Select the right data ingestion solution for Teradata Vantage
Overview
This article outlines different use cases involving data ingestion. It lists available solutions and recommends the optimal solution for each use case.
High-volume ingestion, including streaming
Available solutions:
- Use Teradata Parallel Transporter API
- Stream data to object storage and then ingest using Teradata Native Object Store (NOS).
- Use the Teradata Parallel Transporter (TPT) command line utility.
- Use Teradata Query Service - REST API to execute SQL statements in the database.
- Use Teradata database drivers such as JDBC (Java), teradatasql (Python), Node.js driver, ODBC, .NET Data Provider.
Teradata Parallel Transport API is usually the most performant solution which offers high throughput and minimum latency. Use it if you need to ingest tens of thousands of rows per second and if you are comfortable using C language.
Use the Teradata database drivers when the number of events is in thousands per second. Consider using the Fastload protocol that is available in the most popular drivers e.g. JDBC, Python.
If you don't want to manage the dependency on the driver libraries, use Query Service.

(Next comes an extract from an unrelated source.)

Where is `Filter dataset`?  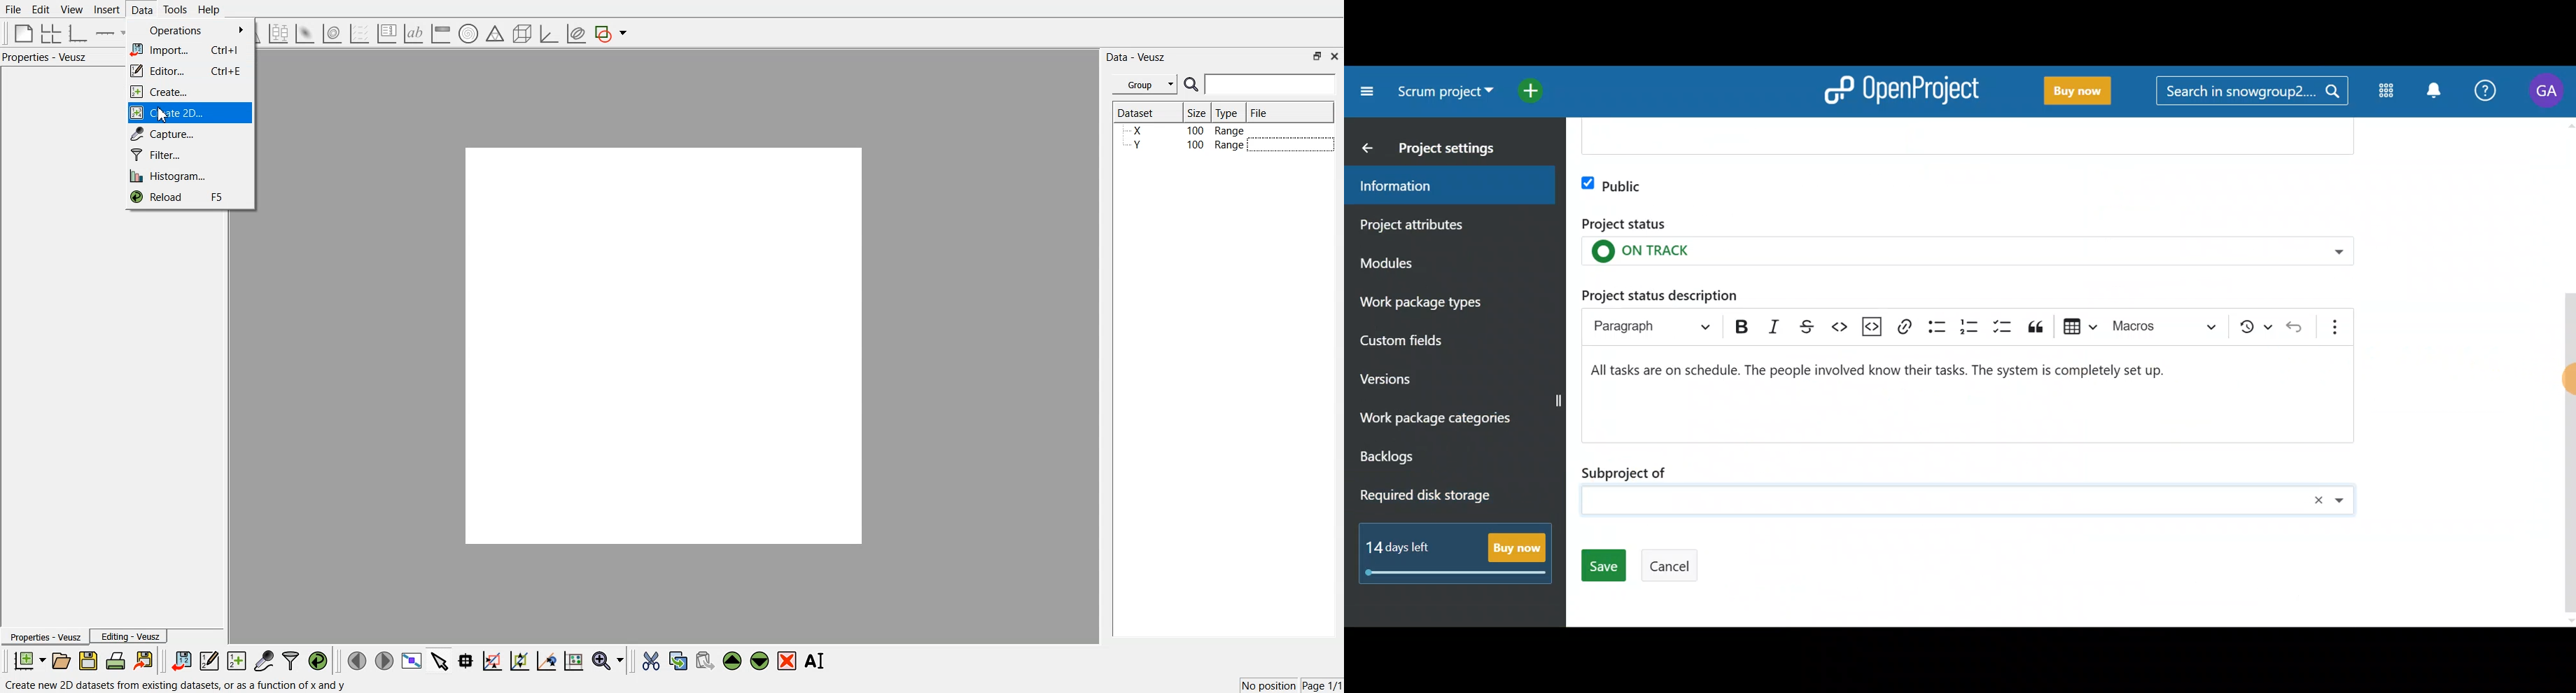 Filter dataset is located at coordinates (290, 660).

Since Query Service uses the regular driver protocol to communicate to the database, the throughput of this solution is similar to the throughput offered by database drivers such as JDBC. If you are a vendor and are looking to integrate your product with Teradata, please be aware that not all Teradata customers have Query Service enabled in their sites.
If your solution can accept higher latency, a good option is to stream events to object storage and then read the data using NOS. This solution usually requires the least amount of effort.
Ingest data from object storage
Available solutions:
- Flow (VantageCloud Lake only)
- Teradata Native Object Store (NOS)
- Teradata Parallel Transporter (TPT)
Flow is the recommended ingestion mechanism to bring data from object storage to VantageCloud Lake. For all other Teradata Vantage editions, Teradata NOS is the recommended option. NOS can leverage all Teradata nodes to perform ingestion. Teradata Parallel Transporter (TPT) runs on the client side. It can be used when there is no connectivity from NOS to object storage.
Ingest data from local files
Available solutions:
TPT is the recommended option to load data from local files. TPT is optimized for scalability and parallelism, thus it has the best throughput of all available options. BTEQ can be used when an ingestion process requires scripting. It also makes sense to continue using BTEQ if all your other ingestion pipelines run in BTEQ.
Ingest data from SaaS applications
Available solutions:
- Multiple 3rd party tools such as Airbyte, Precog, Nexla, Fivetran
- Export from SaaS apps to local files and then ingest using Teradata Parallel Transporter (TPT)
- Export from SaaS apps to object storage and then ingest using Teradata Native Object Store (NOS).
3rd party tools are usually a better option to move data from SaaS applications to Teradata Vantage. They offer broad support for data sources and eliminate the need to manage intermediate steps such as exporting and storing exported datasets.
Use data stored in other databases for unified query processing
Available solutions:
- Teradata QueryGrid
- Export from other databases to local files and then ingest using Teradata Parallel Transporter (TPT)
- Export from other databases to object storage and then ingest using Teradata Native Object Store (NOS).
QueryGrid is the recommended option to move limited quantities of data between different systems/platforms. This includes movement within Vantage instances, Apache Spark, Oracle, Presto, etc. It is especially suited to situations when what needs to be synced is described by complex conditions that can be expressed in SQL.
Summary
In this article, we explored various data ingestion use cases, provided a list of available tools for each use case, and identified the recommended options for different scenarios.